I don’t want to be a monster and I don’t want to be harsh, but they will learn that sometimes sorry simply isn’t good enough. That you can’t just do whatever you want, while blatantly disregarding me, as their mother and as the main disciplinarian in our family and assume that a sorry is going to get you out of consequences. Life doesn’t work that way, and it’s not going to work that way in our home anymore either. 





  • Fertile Minds

    January 29, 2016 at 9:59 am

    Yip, I totally agree. I think that learning about consequences is essential for children.
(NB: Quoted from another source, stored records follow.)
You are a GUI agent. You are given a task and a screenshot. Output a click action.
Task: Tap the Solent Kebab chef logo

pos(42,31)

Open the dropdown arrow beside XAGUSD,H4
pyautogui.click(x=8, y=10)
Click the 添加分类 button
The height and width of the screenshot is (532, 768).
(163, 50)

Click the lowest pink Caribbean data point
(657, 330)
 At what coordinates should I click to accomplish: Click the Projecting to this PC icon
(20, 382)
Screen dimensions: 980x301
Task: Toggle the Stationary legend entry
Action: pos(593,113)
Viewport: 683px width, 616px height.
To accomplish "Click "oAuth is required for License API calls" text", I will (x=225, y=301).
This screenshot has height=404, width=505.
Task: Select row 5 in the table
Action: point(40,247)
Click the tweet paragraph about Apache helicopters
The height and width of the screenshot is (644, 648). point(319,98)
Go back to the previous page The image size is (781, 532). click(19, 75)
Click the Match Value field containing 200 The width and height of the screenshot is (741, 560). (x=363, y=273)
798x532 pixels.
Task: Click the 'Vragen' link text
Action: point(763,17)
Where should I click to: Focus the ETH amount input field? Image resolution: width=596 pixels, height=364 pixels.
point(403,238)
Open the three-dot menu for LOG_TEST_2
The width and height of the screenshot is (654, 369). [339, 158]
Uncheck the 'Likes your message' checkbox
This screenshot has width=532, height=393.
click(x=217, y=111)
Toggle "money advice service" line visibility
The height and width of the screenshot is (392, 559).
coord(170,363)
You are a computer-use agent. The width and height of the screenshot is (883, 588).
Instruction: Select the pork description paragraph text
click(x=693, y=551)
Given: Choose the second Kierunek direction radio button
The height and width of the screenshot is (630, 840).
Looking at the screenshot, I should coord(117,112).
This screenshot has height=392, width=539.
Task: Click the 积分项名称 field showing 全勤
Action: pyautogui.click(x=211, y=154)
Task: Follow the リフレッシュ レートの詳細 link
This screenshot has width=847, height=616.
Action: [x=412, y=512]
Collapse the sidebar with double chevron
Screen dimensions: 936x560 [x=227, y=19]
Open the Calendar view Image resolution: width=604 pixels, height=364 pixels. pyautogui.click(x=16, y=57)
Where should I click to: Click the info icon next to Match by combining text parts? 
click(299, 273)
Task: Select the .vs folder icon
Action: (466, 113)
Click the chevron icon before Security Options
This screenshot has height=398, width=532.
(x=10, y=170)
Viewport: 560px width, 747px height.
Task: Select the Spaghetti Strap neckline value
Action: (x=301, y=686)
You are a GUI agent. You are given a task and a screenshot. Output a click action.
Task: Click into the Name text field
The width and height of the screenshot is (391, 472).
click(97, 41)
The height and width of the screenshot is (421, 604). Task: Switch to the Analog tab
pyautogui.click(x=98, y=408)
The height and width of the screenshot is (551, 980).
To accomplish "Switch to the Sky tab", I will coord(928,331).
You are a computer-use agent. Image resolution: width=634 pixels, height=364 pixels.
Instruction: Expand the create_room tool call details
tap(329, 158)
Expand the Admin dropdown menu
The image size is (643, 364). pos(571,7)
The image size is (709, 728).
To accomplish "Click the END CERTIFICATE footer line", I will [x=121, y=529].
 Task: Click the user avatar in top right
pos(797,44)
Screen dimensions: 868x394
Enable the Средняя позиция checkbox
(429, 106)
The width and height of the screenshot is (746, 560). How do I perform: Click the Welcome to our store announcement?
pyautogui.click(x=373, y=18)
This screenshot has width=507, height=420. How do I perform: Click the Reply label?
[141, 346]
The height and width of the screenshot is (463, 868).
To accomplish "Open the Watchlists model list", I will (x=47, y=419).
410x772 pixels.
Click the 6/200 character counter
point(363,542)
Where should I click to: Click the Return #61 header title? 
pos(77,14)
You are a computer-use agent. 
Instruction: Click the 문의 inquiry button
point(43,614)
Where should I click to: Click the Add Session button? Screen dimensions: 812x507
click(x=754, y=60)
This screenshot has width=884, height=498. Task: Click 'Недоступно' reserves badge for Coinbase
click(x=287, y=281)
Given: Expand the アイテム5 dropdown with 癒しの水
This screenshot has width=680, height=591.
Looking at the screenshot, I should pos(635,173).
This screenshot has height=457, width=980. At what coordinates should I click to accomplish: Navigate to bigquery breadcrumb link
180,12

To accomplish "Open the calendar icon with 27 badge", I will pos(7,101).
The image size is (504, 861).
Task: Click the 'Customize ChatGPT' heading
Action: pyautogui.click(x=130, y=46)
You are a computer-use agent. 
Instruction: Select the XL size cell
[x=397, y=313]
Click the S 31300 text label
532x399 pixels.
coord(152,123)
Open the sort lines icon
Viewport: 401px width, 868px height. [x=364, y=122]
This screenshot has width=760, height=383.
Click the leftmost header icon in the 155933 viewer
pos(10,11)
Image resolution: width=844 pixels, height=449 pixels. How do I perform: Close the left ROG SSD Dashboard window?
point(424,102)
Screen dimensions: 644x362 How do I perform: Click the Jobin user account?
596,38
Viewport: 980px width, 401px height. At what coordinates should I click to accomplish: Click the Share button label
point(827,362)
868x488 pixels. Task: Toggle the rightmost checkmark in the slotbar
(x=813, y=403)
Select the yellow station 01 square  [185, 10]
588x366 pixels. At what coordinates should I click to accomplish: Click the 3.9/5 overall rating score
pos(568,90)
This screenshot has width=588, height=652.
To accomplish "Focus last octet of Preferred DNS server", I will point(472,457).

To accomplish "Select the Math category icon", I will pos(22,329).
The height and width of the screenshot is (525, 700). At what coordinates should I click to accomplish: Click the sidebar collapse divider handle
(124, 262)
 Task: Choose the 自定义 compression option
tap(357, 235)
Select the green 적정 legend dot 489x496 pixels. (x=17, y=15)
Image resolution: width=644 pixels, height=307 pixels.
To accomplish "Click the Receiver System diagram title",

We are using a star chart at the moment and its had a great effect on Jayden as far as positive reinforcement is concerned.
    On the topic of consequences for negative behaviour…….Hubby and I both agree that we have to work at being more consistent with consequence. I will admit that some days we want to avoid a melt down and so we give in. We aren’t doing J any favours by doing that and so we are really trying to keep our aproach consistent.

    • Sharon

      January 29, 2016 at 10:12 am

      The thing is, we live in a different time and a different way than how our parents did so parenting is different. But if I’m totally honest, a lot of the reason I avoid the follow through with consequences is that I’m just too tired at the end of a long day to deal with the fall out of the consequence, but no more. I love my children and I’m not doing them any favours by not teaching them consequences.

  • Angel

    January 29, 2016 at 10:02 am

    I can tots identify. I told my kids the other day how tired I am of apologies….and they never listen. So I have also started taking away priviledges lets see how it goes…

  • Caroline

    January 29, 2016 at 10:12 am

    Here, here…. I have the exact same thing with my kids, you could have been writing my story!! We already restrict screen time, but I think its going to be a punishment to not have any screen time also. I have done the “grounding” thing, where they don’t get any sweets, biscuits, new toys or cool outings… also for a week. That they understood!! Every time “I want” or “can I have” comes out their mouth in grounded week, I say “remember you are grounded, so no you cant have” whatever it is… and not even a tantrum!